Researchers have seen a rise in attacks on WordPress websites, with more than a quarter coming from Amazon Web Services’ EC2 cloud computing instances (AWS).
Experts in WordPress security Around 5,000 of the 77,000 IP addresses that have sent out malicious login attempts on WordPress installations have come from EC2 instances, according to Wordfence.
Most of the IP addresses used by the attackers only started demonstrating malicious behaviour last week, according to Wordfence’s QA engineer and threat analyst Ram Gall, after which they were put to their blocklist.
“While AWS makes it easy for businesses to move to the cloud, attackers are also utilizing the scale provided by cloud services, including AWS, in increasing numbers,” said Gall.
IPs Owned by Mercenaries
Since November 17, 2021, Gall has shared a list of 40 IP addresses that have each made over one million illicit login attempts. Surprisingly, these IPs have been blocked by Wordfence for almost a year.
The durability of these IPs, according to Gall, may indicate that attackers have paid for them.

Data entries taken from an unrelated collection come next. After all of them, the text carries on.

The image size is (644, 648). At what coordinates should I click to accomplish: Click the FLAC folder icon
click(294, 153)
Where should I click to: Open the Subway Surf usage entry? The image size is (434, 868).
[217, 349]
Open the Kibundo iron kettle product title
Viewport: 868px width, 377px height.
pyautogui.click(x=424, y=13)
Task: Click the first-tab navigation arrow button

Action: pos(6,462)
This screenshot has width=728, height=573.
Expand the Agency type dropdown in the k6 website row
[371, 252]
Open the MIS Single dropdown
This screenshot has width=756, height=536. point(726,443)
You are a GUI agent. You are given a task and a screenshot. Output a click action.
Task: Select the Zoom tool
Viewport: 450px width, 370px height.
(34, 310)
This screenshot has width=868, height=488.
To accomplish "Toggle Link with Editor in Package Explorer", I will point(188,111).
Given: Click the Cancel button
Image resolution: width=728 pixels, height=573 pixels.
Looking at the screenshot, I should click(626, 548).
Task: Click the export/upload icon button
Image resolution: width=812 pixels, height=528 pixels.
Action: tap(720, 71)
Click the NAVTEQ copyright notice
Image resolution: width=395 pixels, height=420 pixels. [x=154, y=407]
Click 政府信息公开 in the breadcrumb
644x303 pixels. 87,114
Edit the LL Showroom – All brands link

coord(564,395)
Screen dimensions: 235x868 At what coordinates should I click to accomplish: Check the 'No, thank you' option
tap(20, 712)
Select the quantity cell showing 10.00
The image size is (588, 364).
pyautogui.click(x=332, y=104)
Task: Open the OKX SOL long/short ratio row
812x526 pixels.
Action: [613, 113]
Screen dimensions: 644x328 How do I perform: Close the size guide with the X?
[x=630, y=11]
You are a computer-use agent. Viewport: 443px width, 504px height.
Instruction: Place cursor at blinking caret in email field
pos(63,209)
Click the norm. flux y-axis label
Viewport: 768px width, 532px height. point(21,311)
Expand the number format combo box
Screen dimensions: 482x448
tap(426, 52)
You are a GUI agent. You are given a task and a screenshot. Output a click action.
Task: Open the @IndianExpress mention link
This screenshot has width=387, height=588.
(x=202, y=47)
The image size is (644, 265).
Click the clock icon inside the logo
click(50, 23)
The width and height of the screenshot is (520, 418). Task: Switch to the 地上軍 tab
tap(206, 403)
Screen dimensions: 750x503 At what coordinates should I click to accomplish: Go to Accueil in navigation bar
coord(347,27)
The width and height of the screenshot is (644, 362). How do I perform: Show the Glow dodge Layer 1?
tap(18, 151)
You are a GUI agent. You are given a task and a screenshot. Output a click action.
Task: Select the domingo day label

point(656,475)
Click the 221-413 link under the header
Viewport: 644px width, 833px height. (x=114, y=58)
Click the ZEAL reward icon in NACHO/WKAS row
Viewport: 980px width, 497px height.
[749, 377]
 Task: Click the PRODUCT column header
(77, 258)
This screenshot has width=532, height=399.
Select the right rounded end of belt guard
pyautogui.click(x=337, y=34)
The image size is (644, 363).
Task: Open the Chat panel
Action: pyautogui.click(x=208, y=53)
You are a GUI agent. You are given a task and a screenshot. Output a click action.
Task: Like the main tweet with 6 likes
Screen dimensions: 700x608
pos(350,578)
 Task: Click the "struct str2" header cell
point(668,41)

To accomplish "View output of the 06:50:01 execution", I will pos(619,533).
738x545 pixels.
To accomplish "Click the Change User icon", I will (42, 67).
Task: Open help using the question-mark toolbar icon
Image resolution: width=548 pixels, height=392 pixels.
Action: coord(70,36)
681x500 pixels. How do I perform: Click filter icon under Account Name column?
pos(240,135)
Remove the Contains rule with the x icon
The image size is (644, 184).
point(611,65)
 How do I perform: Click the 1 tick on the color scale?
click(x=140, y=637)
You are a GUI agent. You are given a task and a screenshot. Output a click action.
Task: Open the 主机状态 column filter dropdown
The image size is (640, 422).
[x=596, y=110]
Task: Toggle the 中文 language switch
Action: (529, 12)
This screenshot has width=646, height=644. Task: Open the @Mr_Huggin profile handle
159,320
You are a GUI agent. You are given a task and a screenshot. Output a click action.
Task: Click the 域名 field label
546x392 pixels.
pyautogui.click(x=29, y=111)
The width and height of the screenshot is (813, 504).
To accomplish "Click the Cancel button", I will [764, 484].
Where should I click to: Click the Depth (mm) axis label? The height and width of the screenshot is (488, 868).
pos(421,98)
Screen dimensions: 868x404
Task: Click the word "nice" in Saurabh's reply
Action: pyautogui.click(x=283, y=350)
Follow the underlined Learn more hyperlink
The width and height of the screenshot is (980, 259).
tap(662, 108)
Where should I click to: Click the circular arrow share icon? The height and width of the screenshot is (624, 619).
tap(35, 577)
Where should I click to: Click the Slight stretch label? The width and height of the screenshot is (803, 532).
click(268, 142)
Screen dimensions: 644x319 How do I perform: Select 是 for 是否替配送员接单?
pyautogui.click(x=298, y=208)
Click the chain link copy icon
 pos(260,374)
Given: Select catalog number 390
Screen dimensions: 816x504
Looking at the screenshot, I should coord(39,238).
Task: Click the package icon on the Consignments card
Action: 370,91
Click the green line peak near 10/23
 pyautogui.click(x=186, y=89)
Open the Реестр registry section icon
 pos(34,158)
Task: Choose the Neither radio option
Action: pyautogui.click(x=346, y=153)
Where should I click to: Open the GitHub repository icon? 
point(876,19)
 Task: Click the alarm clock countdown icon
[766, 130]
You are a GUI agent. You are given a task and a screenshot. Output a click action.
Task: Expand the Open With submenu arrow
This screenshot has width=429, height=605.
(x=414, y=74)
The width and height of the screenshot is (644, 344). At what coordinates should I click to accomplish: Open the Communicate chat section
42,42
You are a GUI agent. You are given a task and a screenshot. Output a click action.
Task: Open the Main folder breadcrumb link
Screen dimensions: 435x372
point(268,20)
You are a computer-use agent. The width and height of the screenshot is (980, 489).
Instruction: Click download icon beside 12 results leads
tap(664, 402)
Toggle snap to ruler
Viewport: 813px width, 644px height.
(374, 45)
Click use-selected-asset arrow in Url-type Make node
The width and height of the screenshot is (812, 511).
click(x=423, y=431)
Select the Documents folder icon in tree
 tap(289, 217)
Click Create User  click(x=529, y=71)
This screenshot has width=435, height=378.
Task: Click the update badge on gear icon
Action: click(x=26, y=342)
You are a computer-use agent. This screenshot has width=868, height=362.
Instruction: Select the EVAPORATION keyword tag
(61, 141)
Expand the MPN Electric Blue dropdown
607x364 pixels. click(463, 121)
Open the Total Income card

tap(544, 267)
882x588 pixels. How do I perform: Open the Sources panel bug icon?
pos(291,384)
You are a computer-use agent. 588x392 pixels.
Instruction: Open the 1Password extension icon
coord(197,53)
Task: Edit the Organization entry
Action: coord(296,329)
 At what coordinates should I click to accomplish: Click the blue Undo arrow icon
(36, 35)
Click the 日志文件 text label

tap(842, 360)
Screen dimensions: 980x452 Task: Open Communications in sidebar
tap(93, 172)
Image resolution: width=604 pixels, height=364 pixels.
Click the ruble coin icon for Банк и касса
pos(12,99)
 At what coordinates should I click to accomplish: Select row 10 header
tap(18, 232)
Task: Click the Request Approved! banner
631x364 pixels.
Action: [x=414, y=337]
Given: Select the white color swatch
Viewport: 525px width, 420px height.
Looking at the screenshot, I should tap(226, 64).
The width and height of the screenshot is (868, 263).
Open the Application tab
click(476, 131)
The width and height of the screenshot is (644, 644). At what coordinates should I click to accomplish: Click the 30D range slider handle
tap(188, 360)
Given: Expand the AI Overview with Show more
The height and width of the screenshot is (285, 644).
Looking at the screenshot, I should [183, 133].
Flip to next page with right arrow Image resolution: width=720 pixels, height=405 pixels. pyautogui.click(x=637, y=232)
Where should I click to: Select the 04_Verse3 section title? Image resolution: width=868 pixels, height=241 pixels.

On the basis of this premise, he claims that it’s past time for websites to ensure they have the appropriate mitigations in place, “because it’s never been easier to attack millions of sites at once at a low cost.”
He cites data breaches like the recent GoDaddy hack, which provide attackers with a large number of leaked credentials, which they then use to try to access even more sites and services. Credentials gained from breaches enable attackers to break into more websites, sometimes on the first attempt, thanks to the propensity of reusing passwords.
Gall advises users to use two-factor authentication (2FA), which he describes as an “incredibly effective” technique of securing websites even if an attacker has access to your login information.